Lifelong Renter
Free the Children gives employees a place to live
September 10, 2010
David Hayes
SPECIAL TO THE STAR
In 2007, shortly before graduating from Edmonton’s Grant MacEwen College with an anthropology degree, David Johnson went to hear a speech given by Craig Kielburger.
Afterwards he met the dynamic founder of Free the Children, a Toronto-based charity. Free the Children mobilizes young people to help impoverished children throughout the world, so Johnson figured Kielburger would be interested in hearing that he was about to walk 300 kilometres to Calgary to raise awareness about human rights violations in Darfur. Kielburger told Johnson to call him later that summer.
After his Edmonton-to-Calgary walk and three weeks spent volunteering at a community-based development project in Nicaragua, Johnson called Free the Children and was flown to Toronto for an interview. He was hired as a leadership facilitator for the charity’s newly-created We to Me division. (Me to We is a separate, for-profit company offering goods and services — books, DVDs, sweatshop-free apparel, public speakers, leadership training programs, volunteer trips abroad — and channelling all profits back to Free the Children.)
“When I moved to Toronto from Alberta I had nothing but a backpack full of clothes and university loans to pay back,” says Johnson. “Free the Children gave me a place to live, which was incredible.”
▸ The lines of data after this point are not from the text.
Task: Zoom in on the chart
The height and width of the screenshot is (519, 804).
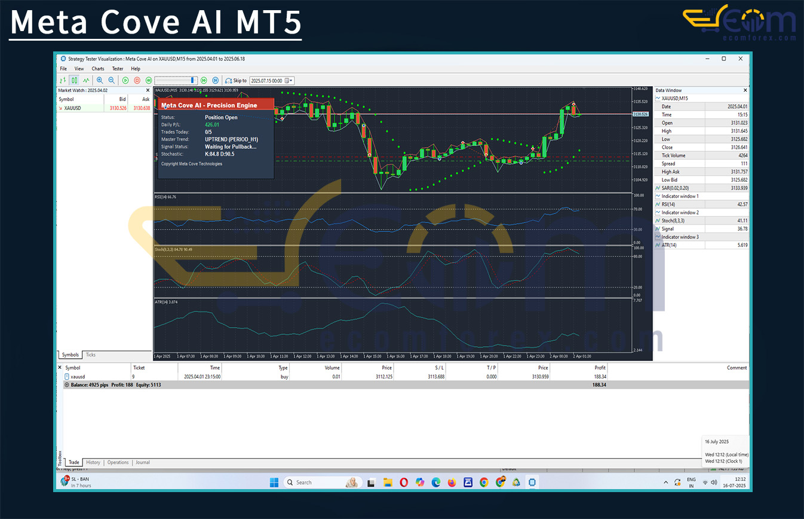Action: [99, 80]
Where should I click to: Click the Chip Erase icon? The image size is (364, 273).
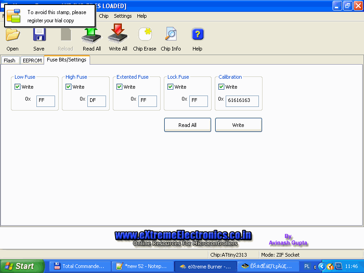[145, 35]
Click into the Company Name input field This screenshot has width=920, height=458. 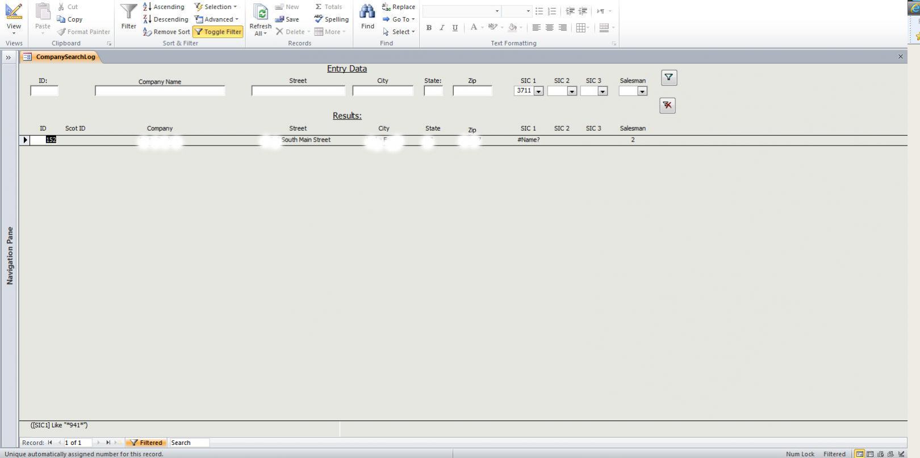point(160,91)
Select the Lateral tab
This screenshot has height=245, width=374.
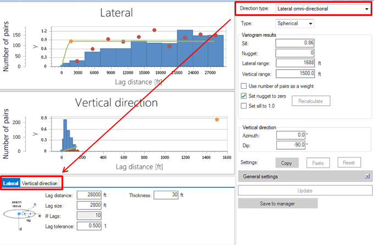11,183
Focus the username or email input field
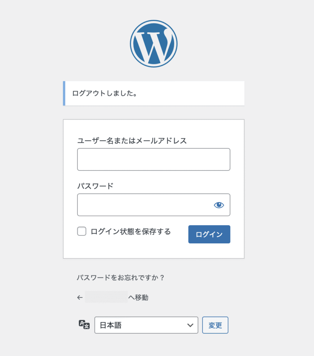The width and height of the screenshot is (314, 356). pyautogui.click(x=153, y=160)
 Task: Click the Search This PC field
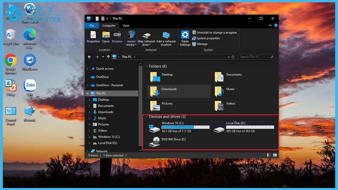[254, 57]
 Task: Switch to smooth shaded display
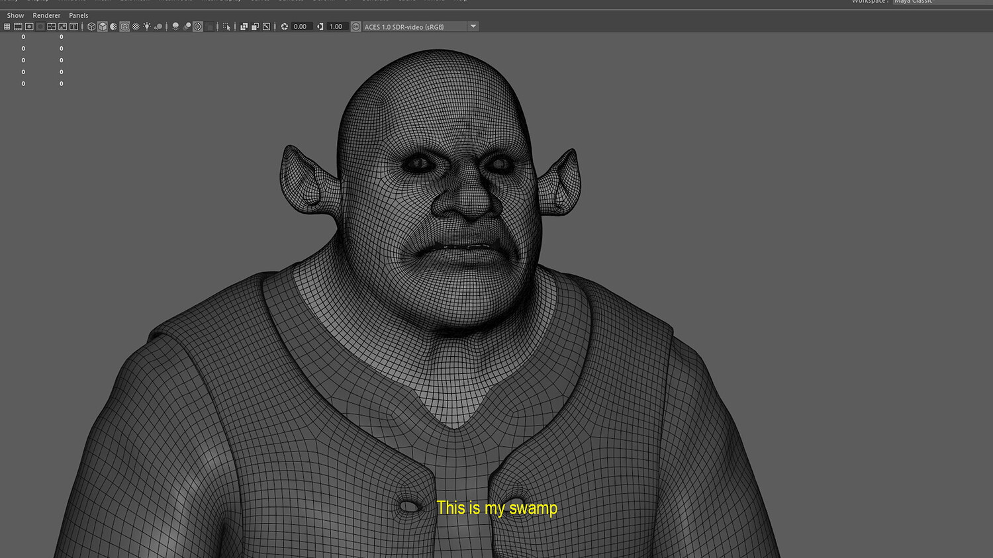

One of the many innovative aspects about the charity is its housing program. Free the Children began in the mid-1990s when 12-year-old Craig had a political awakening after reading a Toronto Star article about the death of a child labourer in Pakistan. Soon, his parents’ home in Thornhill was overrun with teenagers fighting child labour and poverty issues. His parents eventually agreed to donate their home to the cause, which by then was being run by Craig and his older brother, Marc. (Today the brothers write a Star column on global issues.)
In 2005, the house was sold to finance the purchase of the charity’s Carlton St. headquarters. With the help of targeted donations and bequests, Free the Children owns five houses (and its social enterprise arm, Me to We, owns two more) that are rent-free homes for many of its young staff — members from Canada and abroad — some living in rooms in a communal environment, others in contained apartments. (Given the modest remuneration typical of the charitable sector, the housing program is worth an estimated $8,000 to $9,000 on top of an annual salary.)
Johnson first shared a two-bedroom apartment with a former child soldier working with Free the Children. Later, he met the woman he calls “the love of his life,” Angelique de Montbrun, a youth programming coordinator who joined the charity in 2007. Today they have two children — 19-month-old Ella and five-month-old Arlo — and live in a two-floor, 850-square-foot apartment a couple of blocks from work.
Sitting in the airy living room, with its L-shaped sofa, white rug and wicker basket filled with toys, de Montbrun, who is on mat leave, says: “At U of T, I’d planned to become a corporate lawyer until I heard Craig speak and went to Guatemala to do agricultural development work. It changed my life. I thought Free the Children, with its idealistic goals, was a perfect fit. Being provided housing means that we can have a family and continue doing the work that we love. ”
The 15-year-old philanthropic organization generated nearly $24 million in donations from Canada and the U.S. last year. It has built hundreds of schools in 16 countries, and its Adopt A Village program — which provides education, health care and clean water and sanitation for rural communities in China, Sri Lanka, Kenya, Sierra Leone, India and Ecuador — is a model in the world of sustainable development. It has programs in 4,000 schools across North America, creating a network of a million children committed to change. A staff of 120, located at offices in Toronto, Montreal, Vancouver and Palo Alto, Calif., runs all this, although most are in this city.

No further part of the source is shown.